Все так же не отрывая от него взгляда, Эванджелина легонько поцеловала его в губы, одновременно запуская руки под рубашку.
– Эванджелина, – выдохнул он, когда ее руки начали хозяйничать у него в джинсах. – Мы же на крыше.
– М-м-м, – протянула она, не отрываясь от его губ. – Если хочешь меня, то бери прямо здесь, ковбой.
Вновь впиваясь ему в губы жадным поцелуем, Эванджелина окончательно лишила его способности рассуждать и думать вообще о чем-либо, кроме стремительно разгоравшегося в его теле острого желания.
Не в силах больше бороться с собой, Мэтью с головой окунулся в кипящее пламя, жадно отвечая на поцелуй и прижимаясь всем телом к желанной женщине.
А потом она вдруг резко сорвала с него рубашку, расстегнула джинсы и опустилась перед ним на колени, приникая губами к напрягшейся плоти.
Они все еще были на крыше, открытые всем четырем ветрам, но Мэтью больше уже ни о чем не думал, кроме разливавшегося по всему телу желания, и, чувствуя, что он вот-вот достигнет предела, слегка отстранился.
– Подожди, дорогая.
Опустившись на прохладный пол, он усадил ее сверху. Эванджелина сама поощряла его ко всему новому, к тому, на что бы он раньше никогда не решился, но почему-то это не вызывало у него протеста. Наоборот, казалось необычайно естественным и правильным.
Мгновенно сбросив одежду, Эванджелина всего через пару секунд уселась на него сверху, приникнув губами к его губам и обвив ногами его талию. Именно так, как он сейчас и хотел.
Да.
Скользнув в нее, Мэтью закрыл глаза, радуясь, что наконец-то может оказаться внутри желанного тела.

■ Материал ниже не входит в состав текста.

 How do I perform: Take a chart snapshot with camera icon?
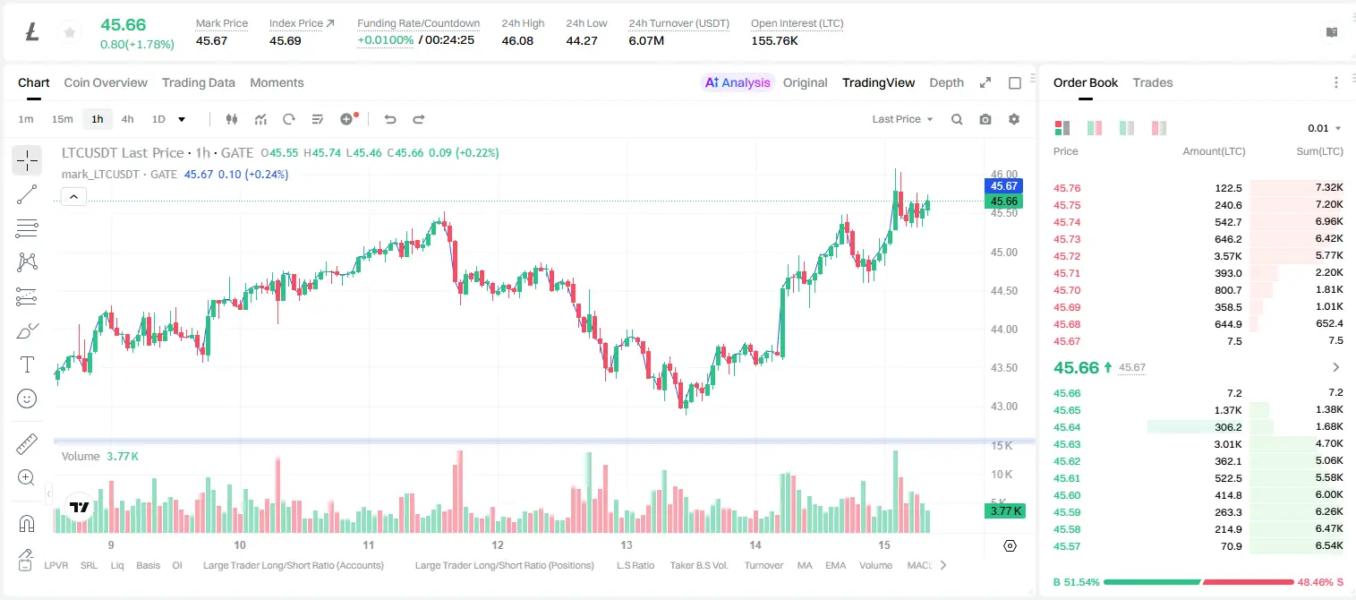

Он убежал из Далласа именно затем, чтобы вновь научиться чувствовать, но для этого ему сперва потребовалось полтора года бесцельно блуждать по свету, пока он не встретил сумевшую разбудить его женщину.
Выдохнув его имя, Эванджелина задвигалась в бешеном ритме. И то ли оттого, что они были на крыше, то ли от свежего воздуха, то ли от самой Эванджелины Мэтью понимал, что все его чувства обострены до предела и он движется к забвению стремительнее и яростнее, чем когда-либо раньше.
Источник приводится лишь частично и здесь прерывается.